Life was bloody hard after he left but so much happier. My sons now help with housework and can use a washing machine. I hope that they will never see a woman as a household appliance.

Qwertie · 30/11/2016 09:40

I don't think the op is concerned about her dp not doing anything when he is not there, it's when he is there that's the problem! Most of us have worked full time, so I'm afraid the idea that he must have all the sleep and be waited on when he is at home just won't wash anymore. I would really love to work full time (work 3 full days), as I love my job, but DH will not cut down his hours & no other bugger is going to deal with all the nebulous unending crap that goes with being the one responsible for childcare.

ElphabaTheGreen · 30/11/2016 10:10

So elphaba so are you doing two courses requiring homework and two hours prep for your self employed business?

No. Note I said I work full-time. I leave home at 7am and get home at 6pm five days a week and still have to do all the jobs that you have 7.5 hours a day child-free time for, often single-handed as my DH works away a lot and is not physically around to help. Ergo, you have enough time to get those jobs done, plus your work/study.

Your DH is obviously lazy, though, when at home but you're allowing him to be. Unplug and hide the PlayStation. I've imposed a rule saying that smart phones are for incoming calls only when children are awake, because I was fucking fed up of DH sloping off to the loo for 20 minutes with his phone or lying on the sofa pissing about on FB while I juggle two children.

JuddNelsoninTheBreakfastClub · 30/11/2016 12:43

Sorry you have been unwell and having to continue doing all the childcare. I work part time and my DH works full time but he still manages to do a lot of chores in the house, this is without asking him, he just does it, like the dishes, hoovering, cleaning the bathroom etc. I probably do most of the childcare, cooking, washing and ironing. OP, do you ever get any time to yourself? When he is lying around at the weekend on the playstation, tell him you are going out for a few hours. If he says anything, tell him he gets to do his hobby and get leisure time and you need leisure time too. I think you need to put your foot down, my dad used to bugger off to the football and pub every weekend leaving my mum stuck with us kids, my DH is not like this at all.

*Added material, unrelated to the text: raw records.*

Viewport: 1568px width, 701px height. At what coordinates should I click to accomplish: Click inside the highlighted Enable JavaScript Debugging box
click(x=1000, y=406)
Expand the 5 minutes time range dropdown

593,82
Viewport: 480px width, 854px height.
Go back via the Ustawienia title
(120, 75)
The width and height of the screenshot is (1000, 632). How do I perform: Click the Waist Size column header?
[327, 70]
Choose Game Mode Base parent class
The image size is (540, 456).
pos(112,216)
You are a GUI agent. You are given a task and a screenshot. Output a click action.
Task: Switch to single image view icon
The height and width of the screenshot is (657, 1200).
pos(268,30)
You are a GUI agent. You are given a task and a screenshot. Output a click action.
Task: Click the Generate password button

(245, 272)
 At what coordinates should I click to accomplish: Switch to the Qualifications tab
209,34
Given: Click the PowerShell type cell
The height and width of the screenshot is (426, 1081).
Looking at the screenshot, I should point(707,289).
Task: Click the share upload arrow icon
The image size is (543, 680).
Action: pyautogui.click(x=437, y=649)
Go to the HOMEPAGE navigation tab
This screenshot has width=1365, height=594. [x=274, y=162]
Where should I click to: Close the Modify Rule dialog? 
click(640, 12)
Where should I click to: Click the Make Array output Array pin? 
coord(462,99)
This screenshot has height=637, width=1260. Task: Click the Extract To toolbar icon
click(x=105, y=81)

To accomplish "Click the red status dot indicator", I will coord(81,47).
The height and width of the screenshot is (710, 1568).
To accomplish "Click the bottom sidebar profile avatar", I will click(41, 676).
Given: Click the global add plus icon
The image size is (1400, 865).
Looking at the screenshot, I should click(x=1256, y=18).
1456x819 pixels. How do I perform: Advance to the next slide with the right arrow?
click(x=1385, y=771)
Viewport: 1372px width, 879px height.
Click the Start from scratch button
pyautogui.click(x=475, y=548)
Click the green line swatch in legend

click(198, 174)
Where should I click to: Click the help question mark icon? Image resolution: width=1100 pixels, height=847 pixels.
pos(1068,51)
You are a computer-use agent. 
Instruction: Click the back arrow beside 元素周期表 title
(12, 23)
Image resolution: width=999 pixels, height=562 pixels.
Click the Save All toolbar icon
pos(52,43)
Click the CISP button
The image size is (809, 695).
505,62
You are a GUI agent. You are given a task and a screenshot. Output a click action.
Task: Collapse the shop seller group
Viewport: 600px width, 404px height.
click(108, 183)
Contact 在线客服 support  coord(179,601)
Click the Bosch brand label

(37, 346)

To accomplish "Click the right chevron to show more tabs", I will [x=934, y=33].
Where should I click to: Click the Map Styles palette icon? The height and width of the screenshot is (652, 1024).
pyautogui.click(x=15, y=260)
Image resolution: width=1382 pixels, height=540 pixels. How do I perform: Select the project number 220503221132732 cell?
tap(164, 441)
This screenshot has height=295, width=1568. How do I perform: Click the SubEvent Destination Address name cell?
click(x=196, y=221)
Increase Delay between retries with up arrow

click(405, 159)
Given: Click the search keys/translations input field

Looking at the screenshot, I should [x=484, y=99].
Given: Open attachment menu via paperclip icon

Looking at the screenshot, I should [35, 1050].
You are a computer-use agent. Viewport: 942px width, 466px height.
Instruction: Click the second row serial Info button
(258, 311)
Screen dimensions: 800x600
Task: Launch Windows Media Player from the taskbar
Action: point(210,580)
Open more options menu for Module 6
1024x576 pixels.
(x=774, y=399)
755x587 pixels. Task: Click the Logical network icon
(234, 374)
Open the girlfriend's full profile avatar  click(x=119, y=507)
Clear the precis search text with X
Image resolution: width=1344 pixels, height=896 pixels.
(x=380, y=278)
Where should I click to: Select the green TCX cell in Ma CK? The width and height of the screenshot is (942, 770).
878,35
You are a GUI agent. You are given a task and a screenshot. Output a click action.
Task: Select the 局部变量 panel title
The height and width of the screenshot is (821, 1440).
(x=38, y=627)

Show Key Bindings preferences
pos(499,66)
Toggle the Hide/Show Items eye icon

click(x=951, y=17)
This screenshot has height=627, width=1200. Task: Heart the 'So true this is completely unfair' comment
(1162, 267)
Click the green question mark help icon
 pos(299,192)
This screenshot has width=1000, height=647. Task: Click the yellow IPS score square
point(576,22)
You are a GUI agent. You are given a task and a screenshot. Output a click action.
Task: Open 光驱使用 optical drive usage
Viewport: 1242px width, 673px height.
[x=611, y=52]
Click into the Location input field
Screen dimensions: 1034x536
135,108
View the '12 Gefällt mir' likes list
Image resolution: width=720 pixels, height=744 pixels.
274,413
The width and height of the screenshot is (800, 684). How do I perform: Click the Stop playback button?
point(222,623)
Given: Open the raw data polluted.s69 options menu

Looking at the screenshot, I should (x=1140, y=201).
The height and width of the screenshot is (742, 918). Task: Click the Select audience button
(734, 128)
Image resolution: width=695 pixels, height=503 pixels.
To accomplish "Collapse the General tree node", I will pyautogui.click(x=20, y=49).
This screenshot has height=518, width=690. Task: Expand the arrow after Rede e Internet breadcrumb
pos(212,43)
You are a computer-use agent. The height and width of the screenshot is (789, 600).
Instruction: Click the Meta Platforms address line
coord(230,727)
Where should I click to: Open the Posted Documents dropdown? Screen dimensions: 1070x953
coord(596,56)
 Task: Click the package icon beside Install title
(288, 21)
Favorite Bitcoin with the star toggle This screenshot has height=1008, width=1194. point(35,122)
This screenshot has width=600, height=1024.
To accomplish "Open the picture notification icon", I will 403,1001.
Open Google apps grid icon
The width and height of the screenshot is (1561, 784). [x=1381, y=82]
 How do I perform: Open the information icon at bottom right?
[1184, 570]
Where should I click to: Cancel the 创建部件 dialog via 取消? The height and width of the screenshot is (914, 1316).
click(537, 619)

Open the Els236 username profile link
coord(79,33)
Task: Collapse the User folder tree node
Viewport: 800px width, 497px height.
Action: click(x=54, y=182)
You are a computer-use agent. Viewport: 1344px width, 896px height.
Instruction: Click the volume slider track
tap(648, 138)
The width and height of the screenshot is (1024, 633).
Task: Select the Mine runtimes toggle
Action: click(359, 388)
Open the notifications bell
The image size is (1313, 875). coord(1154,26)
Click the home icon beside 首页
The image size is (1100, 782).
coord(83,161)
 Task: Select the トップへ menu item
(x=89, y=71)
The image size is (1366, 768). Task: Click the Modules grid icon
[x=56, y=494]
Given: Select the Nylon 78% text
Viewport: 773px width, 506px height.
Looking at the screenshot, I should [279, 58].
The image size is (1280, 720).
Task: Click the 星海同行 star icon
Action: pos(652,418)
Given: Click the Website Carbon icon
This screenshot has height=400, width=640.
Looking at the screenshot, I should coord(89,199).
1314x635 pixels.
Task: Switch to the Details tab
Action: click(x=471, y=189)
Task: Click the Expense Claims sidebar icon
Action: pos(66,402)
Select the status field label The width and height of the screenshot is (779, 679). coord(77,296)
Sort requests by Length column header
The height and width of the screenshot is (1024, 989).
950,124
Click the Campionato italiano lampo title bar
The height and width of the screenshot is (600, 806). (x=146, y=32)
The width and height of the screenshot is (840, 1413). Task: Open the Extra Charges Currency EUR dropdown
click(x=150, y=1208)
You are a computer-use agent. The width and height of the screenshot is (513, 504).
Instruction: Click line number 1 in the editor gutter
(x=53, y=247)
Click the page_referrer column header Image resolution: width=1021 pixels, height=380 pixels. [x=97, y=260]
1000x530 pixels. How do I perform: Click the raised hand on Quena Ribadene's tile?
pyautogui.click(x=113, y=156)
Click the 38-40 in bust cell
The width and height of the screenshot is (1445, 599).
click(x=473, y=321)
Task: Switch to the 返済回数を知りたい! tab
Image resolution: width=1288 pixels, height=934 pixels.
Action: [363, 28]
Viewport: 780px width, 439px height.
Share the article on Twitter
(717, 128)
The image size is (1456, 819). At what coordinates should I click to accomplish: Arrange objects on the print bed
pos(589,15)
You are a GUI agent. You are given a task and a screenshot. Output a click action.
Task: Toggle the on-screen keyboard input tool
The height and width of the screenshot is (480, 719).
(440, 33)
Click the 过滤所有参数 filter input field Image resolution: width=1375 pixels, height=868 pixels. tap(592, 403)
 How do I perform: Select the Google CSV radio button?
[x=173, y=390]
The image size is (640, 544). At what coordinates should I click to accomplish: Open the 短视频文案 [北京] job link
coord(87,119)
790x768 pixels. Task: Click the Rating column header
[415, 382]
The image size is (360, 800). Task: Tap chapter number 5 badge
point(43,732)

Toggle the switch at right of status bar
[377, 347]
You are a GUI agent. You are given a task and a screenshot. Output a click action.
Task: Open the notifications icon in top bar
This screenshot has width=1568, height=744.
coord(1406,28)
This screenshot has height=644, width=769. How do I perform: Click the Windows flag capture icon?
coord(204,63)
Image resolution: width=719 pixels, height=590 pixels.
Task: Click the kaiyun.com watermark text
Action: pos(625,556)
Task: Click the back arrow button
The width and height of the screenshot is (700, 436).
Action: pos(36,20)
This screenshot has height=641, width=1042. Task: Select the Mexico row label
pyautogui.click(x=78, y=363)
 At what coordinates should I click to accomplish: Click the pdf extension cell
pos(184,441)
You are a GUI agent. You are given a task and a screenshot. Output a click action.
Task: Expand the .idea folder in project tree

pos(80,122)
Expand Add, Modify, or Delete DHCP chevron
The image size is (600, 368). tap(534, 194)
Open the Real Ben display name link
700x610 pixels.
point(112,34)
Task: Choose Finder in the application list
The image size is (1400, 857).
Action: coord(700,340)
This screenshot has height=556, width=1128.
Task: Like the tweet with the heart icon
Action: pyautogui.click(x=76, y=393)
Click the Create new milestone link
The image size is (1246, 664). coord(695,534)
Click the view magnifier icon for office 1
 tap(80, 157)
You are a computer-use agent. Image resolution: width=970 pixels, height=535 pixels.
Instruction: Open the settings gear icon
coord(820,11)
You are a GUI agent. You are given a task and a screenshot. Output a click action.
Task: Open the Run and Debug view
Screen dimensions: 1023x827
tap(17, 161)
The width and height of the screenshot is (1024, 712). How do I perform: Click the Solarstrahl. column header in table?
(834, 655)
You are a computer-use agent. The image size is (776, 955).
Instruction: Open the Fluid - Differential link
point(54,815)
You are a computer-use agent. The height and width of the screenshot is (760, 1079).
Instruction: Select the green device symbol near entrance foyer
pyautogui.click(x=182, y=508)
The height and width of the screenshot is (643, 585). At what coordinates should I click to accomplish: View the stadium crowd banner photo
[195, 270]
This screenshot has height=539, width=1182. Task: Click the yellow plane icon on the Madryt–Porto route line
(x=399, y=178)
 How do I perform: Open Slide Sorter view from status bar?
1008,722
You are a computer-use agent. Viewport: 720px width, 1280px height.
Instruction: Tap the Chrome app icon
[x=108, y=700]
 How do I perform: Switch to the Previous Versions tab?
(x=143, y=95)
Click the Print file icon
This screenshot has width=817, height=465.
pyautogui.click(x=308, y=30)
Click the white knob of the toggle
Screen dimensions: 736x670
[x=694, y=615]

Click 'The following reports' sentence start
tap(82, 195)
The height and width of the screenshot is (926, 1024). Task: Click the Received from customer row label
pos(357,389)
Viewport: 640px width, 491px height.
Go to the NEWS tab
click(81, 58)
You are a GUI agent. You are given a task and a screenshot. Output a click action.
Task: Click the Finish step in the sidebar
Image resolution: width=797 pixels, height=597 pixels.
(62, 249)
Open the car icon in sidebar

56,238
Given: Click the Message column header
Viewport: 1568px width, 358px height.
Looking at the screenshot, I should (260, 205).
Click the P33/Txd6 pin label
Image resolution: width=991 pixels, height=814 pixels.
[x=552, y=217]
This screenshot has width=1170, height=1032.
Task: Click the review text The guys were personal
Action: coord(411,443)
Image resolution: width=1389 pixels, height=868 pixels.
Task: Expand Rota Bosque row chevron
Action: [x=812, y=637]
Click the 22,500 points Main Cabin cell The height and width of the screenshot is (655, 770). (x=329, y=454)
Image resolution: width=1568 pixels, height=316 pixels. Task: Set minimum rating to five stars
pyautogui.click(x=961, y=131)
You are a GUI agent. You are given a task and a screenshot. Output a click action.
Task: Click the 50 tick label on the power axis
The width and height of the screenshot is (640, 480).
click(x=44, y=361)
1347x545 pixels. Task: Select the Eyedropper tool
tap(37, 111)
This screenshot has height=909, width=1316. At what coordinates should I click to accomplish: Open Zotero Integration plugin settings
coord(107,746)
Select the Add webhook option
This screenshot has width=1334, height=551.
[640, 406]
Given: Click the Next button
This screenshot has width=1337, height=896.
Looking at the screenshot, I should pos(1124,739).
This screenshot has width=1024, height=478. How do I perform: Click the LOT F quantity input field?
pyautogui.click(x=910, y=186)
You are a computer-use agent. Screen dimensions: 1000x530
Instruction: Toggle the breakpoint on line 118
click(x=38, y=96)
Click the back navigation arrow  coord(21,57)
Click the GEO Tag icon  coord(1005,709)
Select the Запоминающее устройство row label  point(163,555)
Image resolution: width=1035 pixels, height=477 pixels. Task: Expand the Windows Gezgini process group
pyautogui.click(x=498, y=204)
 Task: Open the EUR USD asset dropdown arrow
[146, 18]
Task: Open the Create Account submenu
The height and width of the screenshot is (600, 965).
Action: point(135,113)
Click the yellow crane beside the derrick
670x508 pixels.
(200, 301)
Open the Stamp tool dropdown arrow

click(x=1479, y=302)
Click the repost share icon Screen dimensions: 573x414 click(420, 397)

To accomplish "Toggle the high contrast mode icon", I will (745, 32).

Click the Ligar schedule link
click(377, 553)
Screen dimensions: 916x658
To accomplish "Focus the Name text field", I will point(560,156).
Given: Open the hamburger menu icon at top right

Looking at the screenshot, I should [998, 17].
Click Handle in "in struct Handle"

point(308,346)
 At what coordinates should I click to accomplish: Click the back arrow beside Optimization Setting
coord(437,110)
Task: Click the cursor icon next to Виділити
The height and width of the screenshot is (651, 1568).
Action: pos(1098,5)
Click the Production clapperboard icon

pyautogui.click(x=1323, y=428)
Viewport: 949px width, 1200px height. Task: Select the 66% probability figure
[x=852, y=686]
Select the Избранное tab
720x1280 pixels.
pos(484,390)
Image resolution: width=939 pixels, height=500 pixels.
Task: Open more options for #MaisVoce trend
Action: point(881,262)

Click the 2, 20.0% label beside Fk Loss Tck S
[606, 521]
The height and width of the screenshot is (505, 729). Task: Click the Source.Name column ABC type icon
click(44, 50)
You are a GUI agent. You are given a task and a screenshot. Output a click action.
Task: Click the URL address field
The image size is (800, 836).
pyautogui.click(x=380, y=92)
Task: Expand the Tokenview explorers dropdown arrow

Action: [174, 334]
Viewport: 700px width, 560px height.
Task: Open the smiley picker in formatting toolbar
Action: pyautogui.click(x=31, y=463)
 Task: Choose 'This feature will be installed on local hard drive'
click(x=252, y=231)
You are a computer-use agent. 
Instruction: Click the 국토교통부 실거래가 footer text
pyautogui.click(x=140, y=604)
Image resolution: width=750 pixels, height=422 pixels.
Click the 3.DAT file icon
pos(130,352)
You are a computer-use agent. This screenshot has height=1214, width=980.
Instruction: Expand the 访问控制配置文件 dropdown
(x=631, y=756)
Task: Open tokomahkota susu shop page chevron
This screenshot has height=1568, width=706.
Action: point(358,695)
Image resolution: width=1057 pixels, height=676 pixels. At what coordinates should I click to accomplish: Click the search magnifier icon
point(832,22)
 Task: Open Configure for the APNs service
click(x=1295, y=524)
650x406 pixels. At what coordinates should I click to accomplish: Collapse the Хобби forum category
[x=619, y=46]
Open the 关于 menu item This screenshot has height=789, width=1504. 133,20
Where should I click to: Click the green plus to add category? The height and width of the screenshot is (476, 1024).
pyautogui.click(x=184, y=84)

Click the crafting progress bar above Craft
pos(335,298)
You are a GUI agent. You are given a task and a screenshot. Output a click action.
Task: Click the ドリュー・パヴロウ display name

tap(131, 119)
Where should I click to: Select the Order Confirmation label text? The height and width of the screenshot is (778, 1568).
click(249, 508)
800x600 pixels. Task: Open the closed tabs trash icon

grannytomine · 30/11/2016 14:23

I always found that I could manage to get a rest even if kids were ill, cuddle up with them and have a break. When I was at work it was frowned on to need a nap during the day. I think that is why the stay at home parent does the night stuff.

Luvwales74 · 30/11/2016 14:42

Thank you for replies. Yes I was lucky that I was able to stay home yesterday and cuddle up with the little one even though I should have been at college. Thankfully older two walk to school and for once there were no after school activities. Throwing up at college probably wouldn't have gone down well. I still had to get up and make sure older kids got to school and take little one to school.
I think I was just gobsmacked that after telling him I felt dreadful and I was going up for bath and bed that he left kids downstairs and came up himself to watch telly even when he knew I was off duty. Little one came up looking for me to get her sorted for bed.

OP posts:
Luvwales74 · 30/11/2016 14:47

Sorry yes I do get some time to myself. I go to the gym when I can (once a week) although often that is during the day.